Metadata is a JSON object containing the database build information and metadata required for querying. Below is an example:

{
    "build": 1632971142,    // Build time
    "ip_version": 1,        // IP database version (IPv4: 0x1, IPv6: 0x2)
    "languages": {
        "CN": 0             // Languages and field offsets
    },
    "node_count": 8705098,  // Number of nodes
    "total_size": 90028407, // Total size of the node block + data block
    "fields": [             // Fields for each data set in the data block
        "country_name",
        "region_name",
        "city_name",
        "owner_domain",
        "isp_domain",
        "latitude",
        "longitude",
        "timezone",
        "utc_offset",
        "china_admin_code",
        "idd_code",
        "country_code",
        "continent_code"
    ]
}

NodeBlock Analysis

The node block consists of a prefix tree (trie). Each node is 8 bytes and stores the offset to the next node. If the offset exceeds the number of nodes, it jumps to the data block, indicating a result has been found.

DataBlock Analysis

The data block stores IP database data. Identical data is stored only once to reduce redundancy.

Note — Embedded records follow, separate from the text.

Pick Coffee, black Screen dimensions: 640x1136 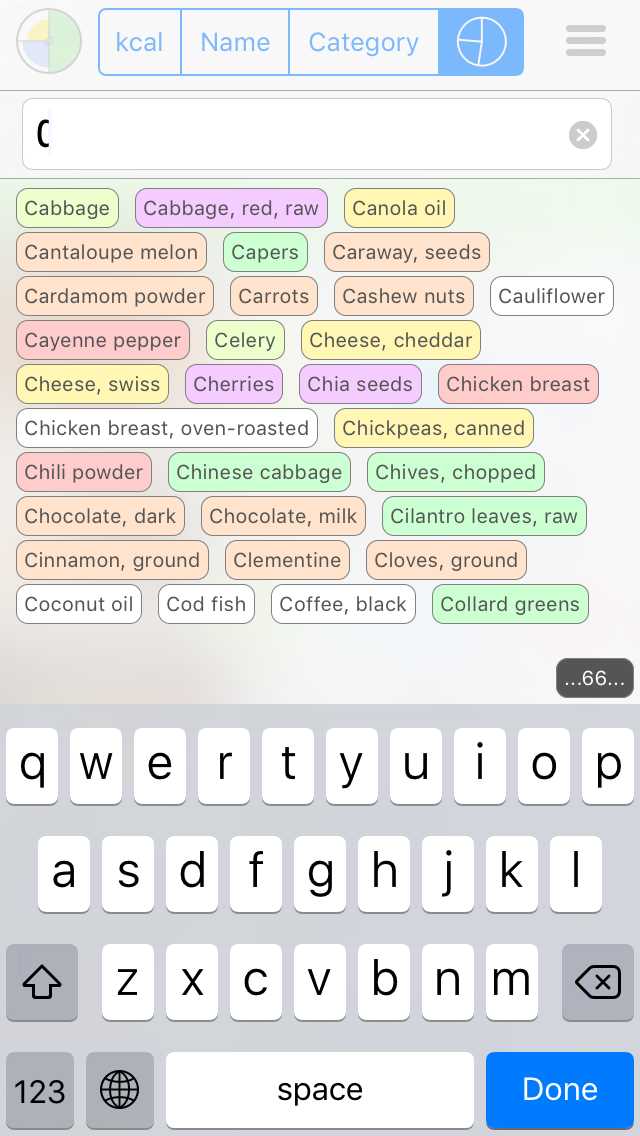tap(344, 604)
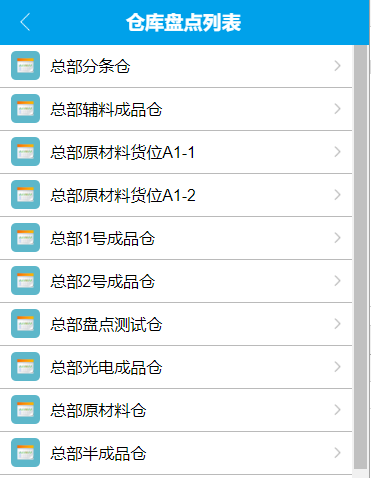Image resolution: width=371 pixels, height=478 pixels.
Task: Select the 总部原材料仓 entry
Action: 176,410
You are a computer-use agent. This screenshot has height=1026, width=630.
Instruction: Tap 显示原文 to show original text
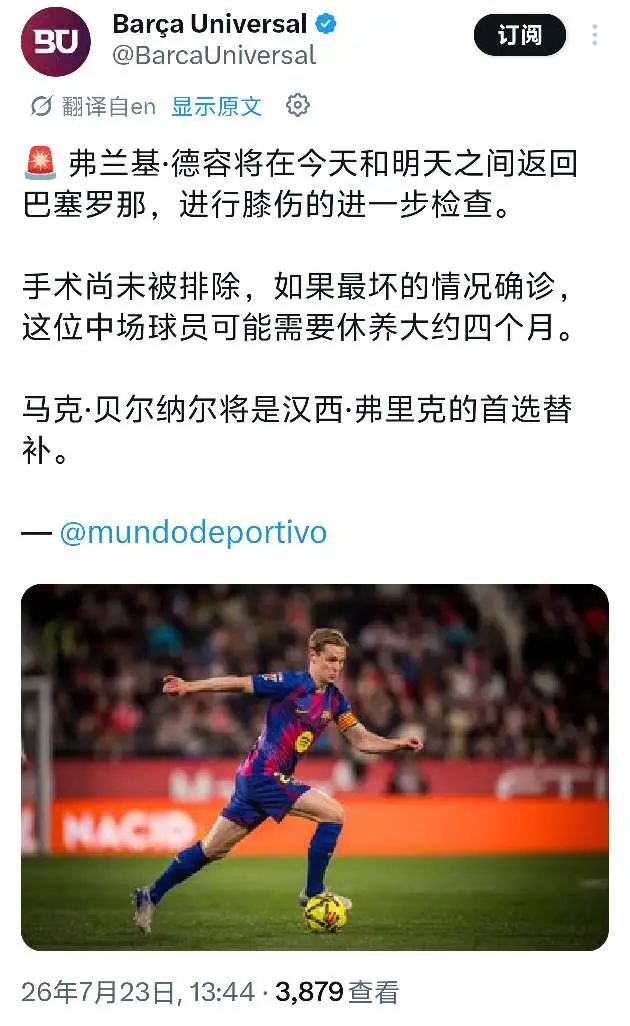217,106
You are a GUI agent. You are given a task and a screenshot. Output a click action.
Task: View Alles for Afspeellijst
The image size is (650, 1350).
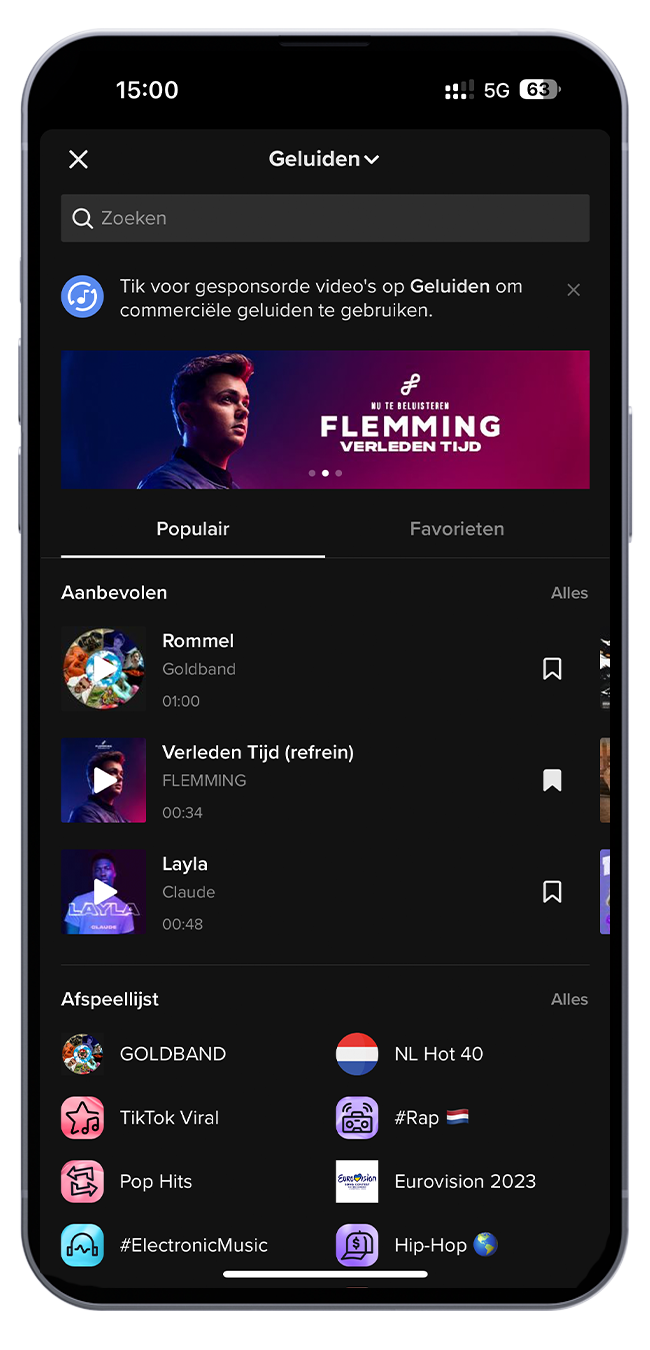569,999
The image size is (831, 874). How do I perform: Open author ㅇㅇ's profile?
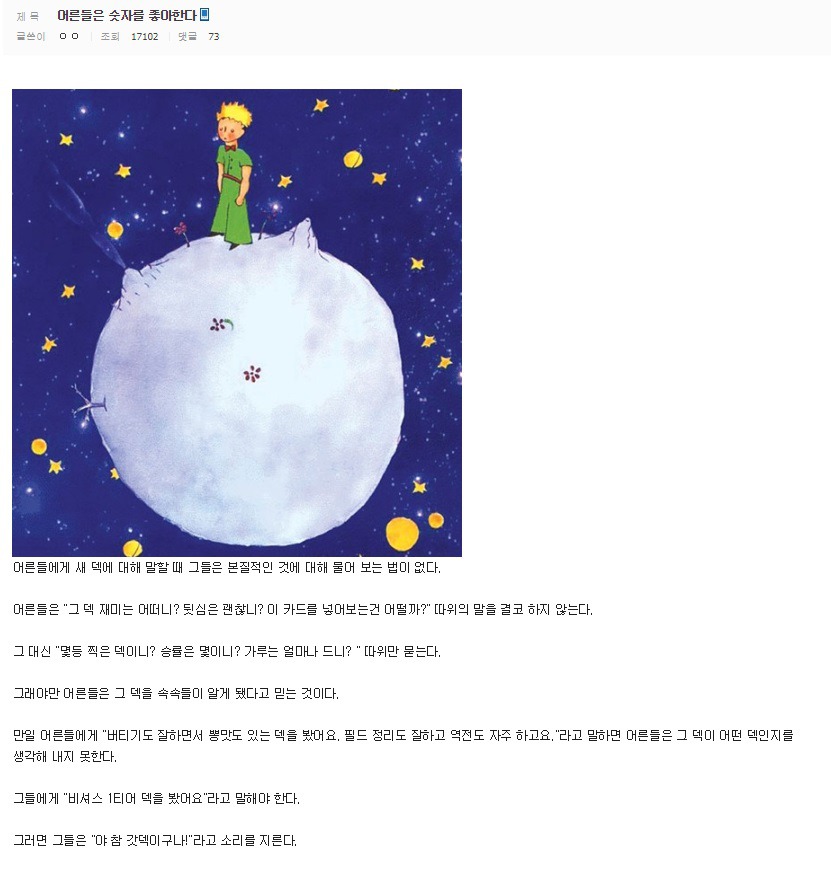(68, 37)
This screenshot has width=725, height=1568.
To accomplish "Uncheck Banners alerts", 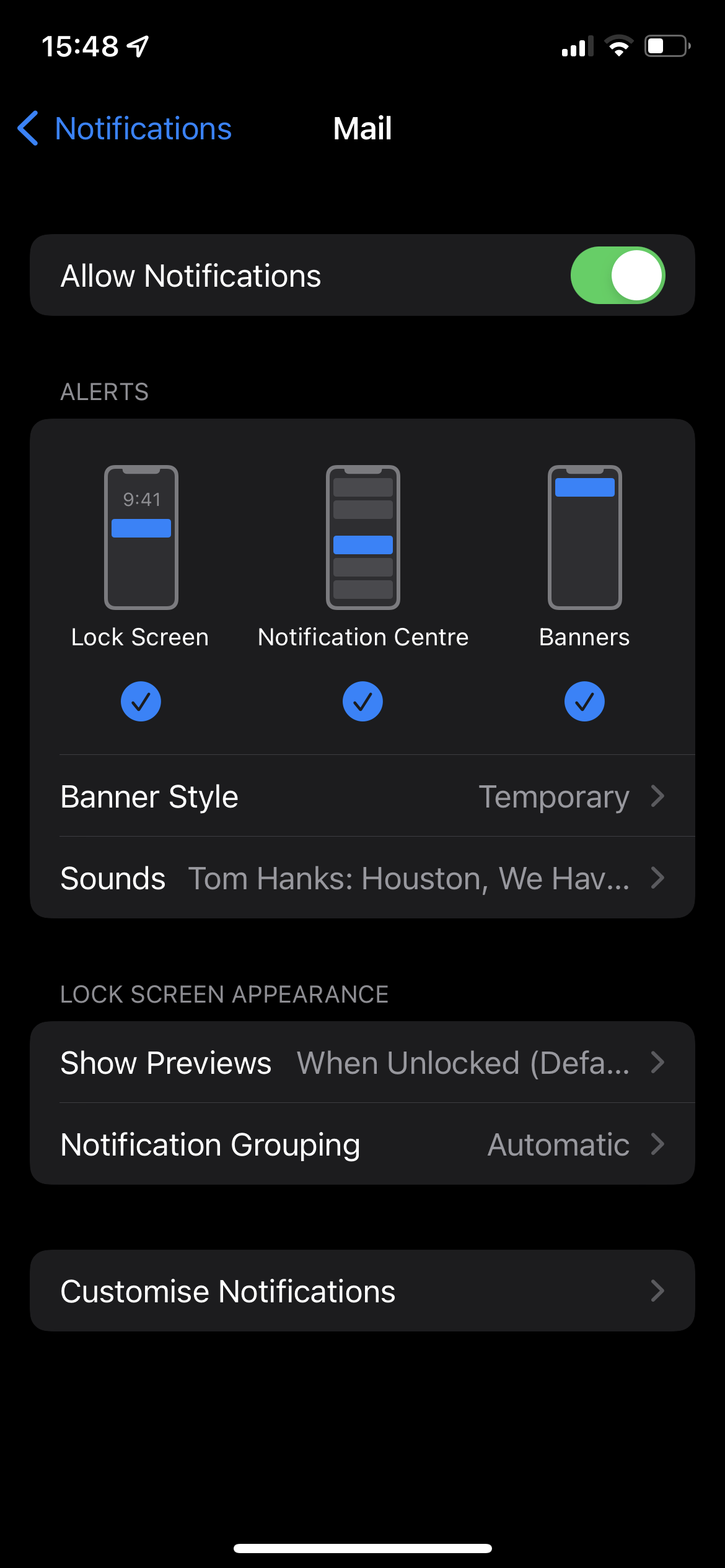I will click(x=584, y=702).

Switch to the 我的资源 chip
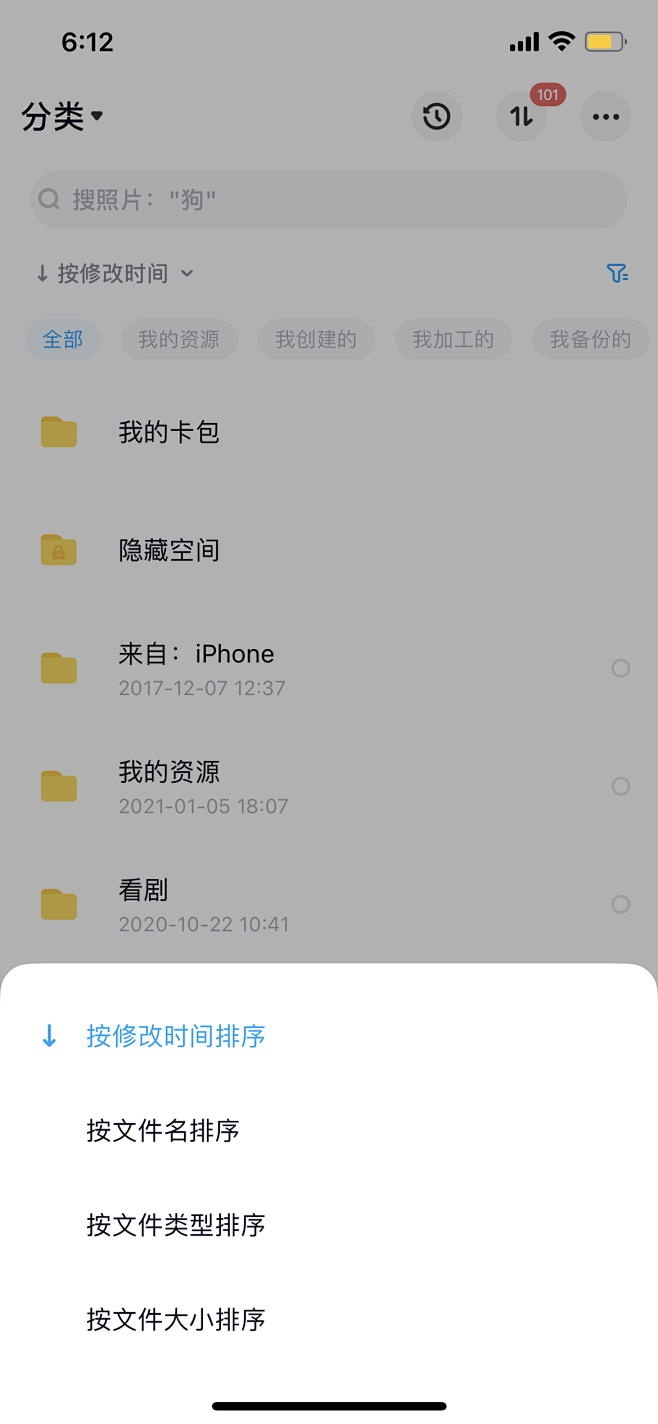(179, 339)
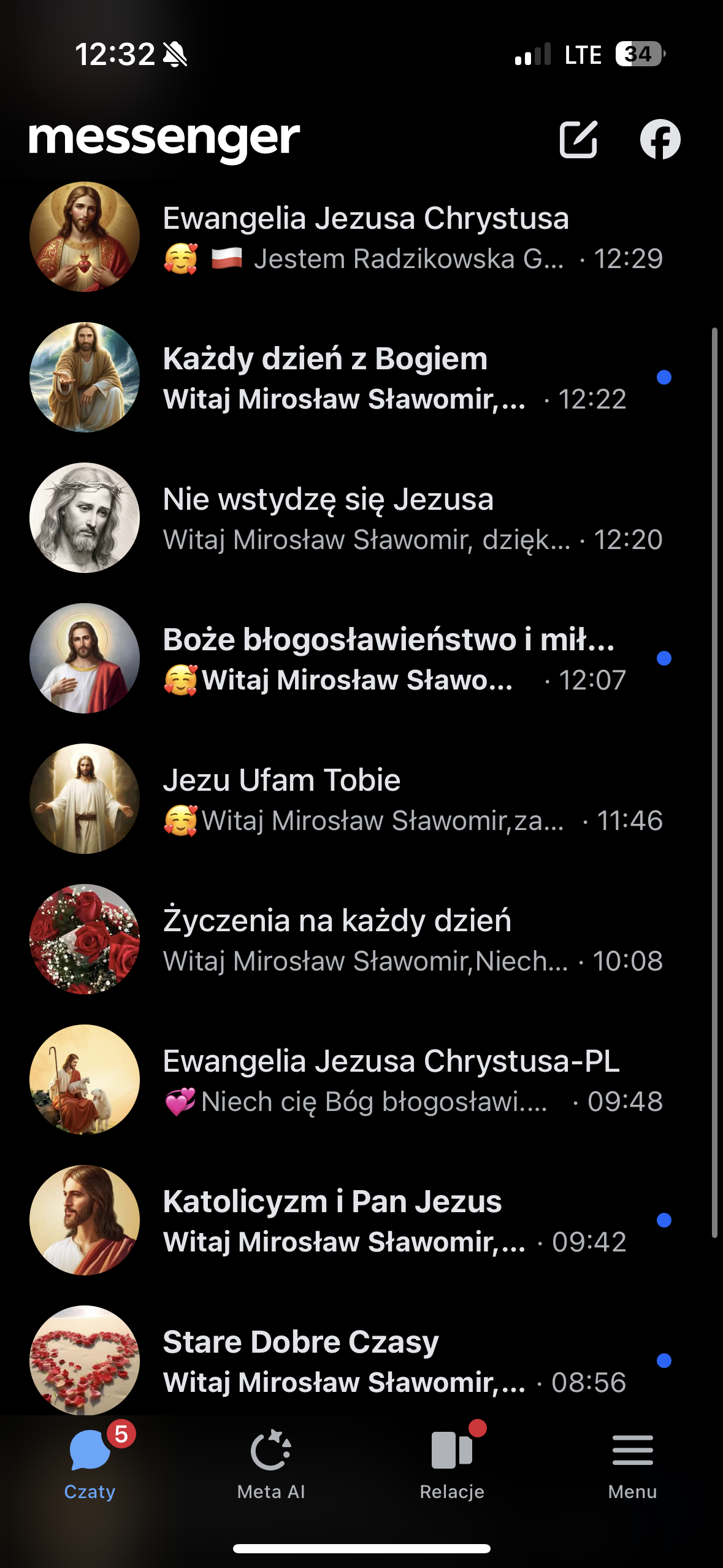Select the Menu tab
Screen dimensions: 723x1568
tap(632, 1462)
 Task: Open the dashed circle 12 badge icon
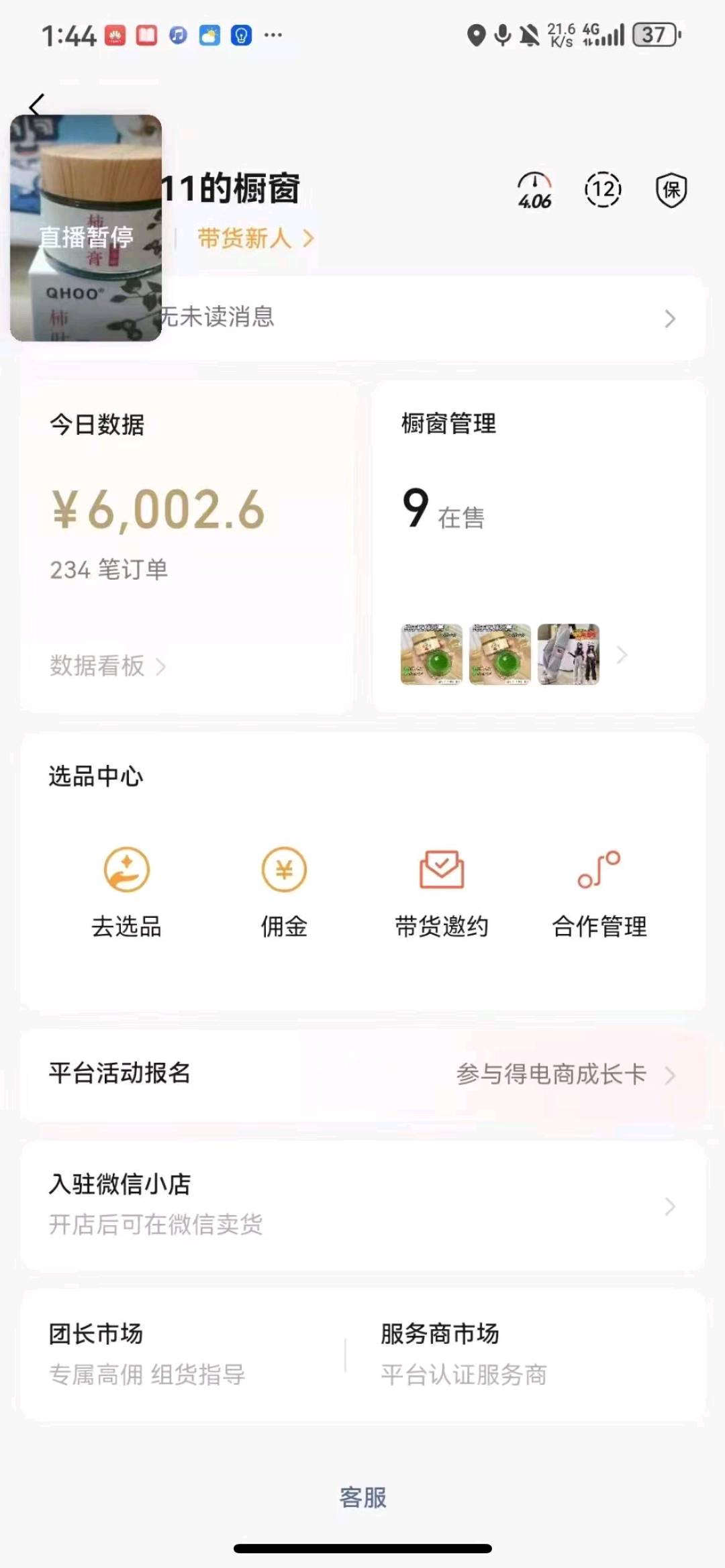click(603, 189)
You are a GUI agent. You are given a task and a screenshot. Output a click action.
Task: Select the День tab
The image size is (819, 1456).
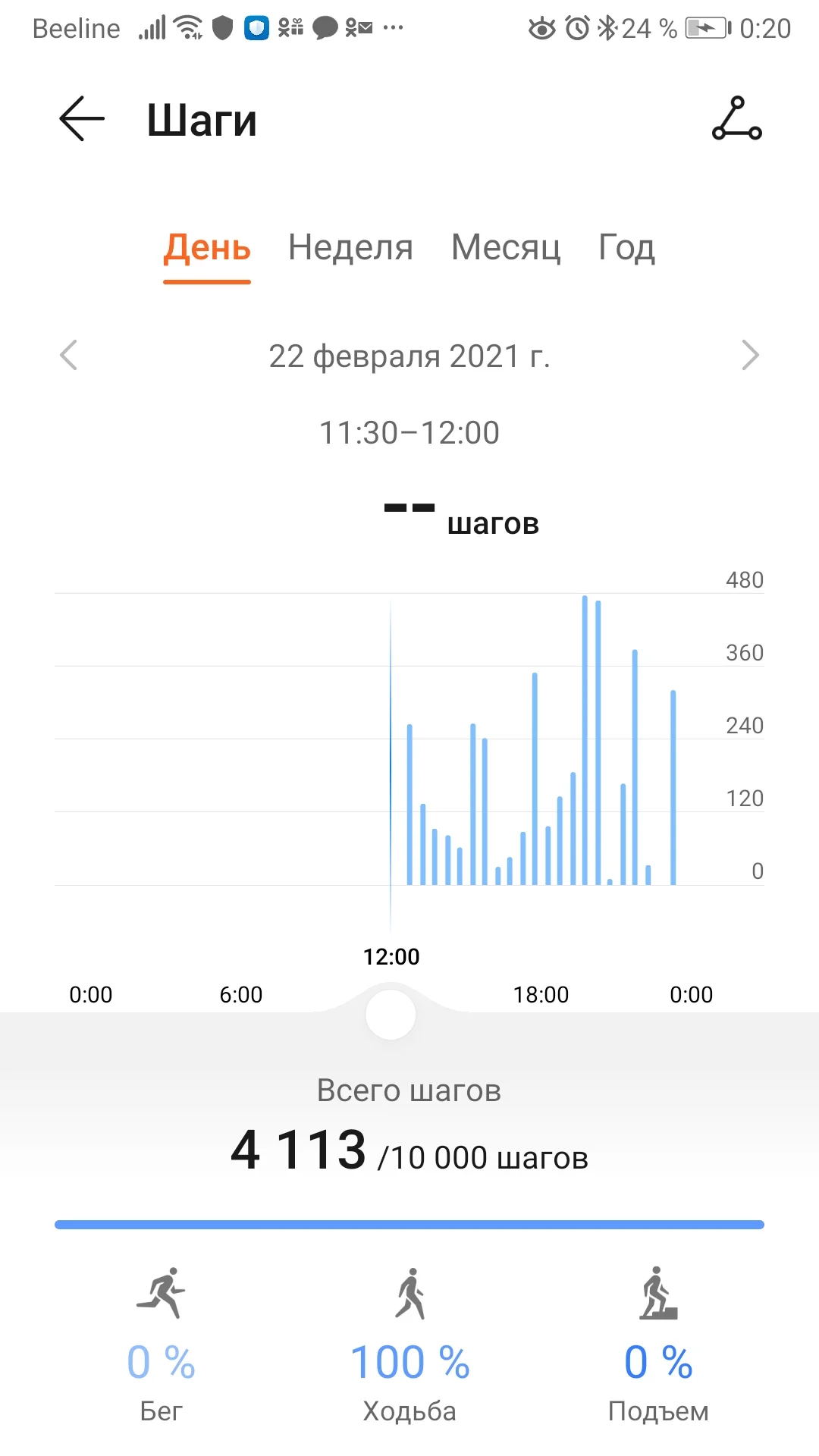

    +--------------------------------+--------------------------------+--------------------------------+
    | Data Length (2byte) | Data Fields(<country>\t<province>\t<city>\t<isp>\t<country>\t<province>)   |
    +--------------------------------+--------------------------------+--------------------------------+
    | Data Length (2byte) | Data Fields(<country>\t<province>\t<city>\t<isp>\t<country>\t<province>)   |
    +--------------------------------+--------------------------------+--------------------------------+

In the data block, data is split into two parts: length and data.
The data part uses \t to separate fields. In multi-language versions of the database, different language data is returned using field offsets.

Query Operation

A CIDR address is a way of describing a network segment that combines an IP address with a subnet mask, e.g., 10.0.0.1/8 represents an 8-bit subnet mask (255.0.0.0). All IPs within a CIDR segment have identical subnet mask parts.
IP addresses are treated as 32-bit/128-bit binary strings. In the node block, the prefix tree is used to search from the beginning, and once a CIDR match is found, it jumps to the data block to return the corresponding data.
More CIDR groupings result in a larger number of nodes.
CIDRs should not overlap; nested CIDRs (like 10.0.0.1/8 and 10.0.0.1/16) may be precluded from further matching due to earlier matches.
For a detailed explanation of the query process, refer to the paper IPv4 route lookup on Linux.

Packaging Process

Build the prefix tree and place different datasets into the data block in load order.
Prefix trees are built according to IPv6 specifications; IPv4 data needs to fill in 96 bits of subnet data at the front, i.e., 80 bits of 0 and 16 bits of 1, corresponding to the IPv6 mapped address (::FFFF:). This allows fast offset to the 96-bit mask position for IPv4 querying.
In theory, the ipdb format database can store both IPv4 and IPv6 data in the same file, but ensure that no other CIDR records exist on the ::FFFF: path to keep the IPv4 query path clear (modifying the query SDK can better support simultaneous IPv4/IPv6 queries).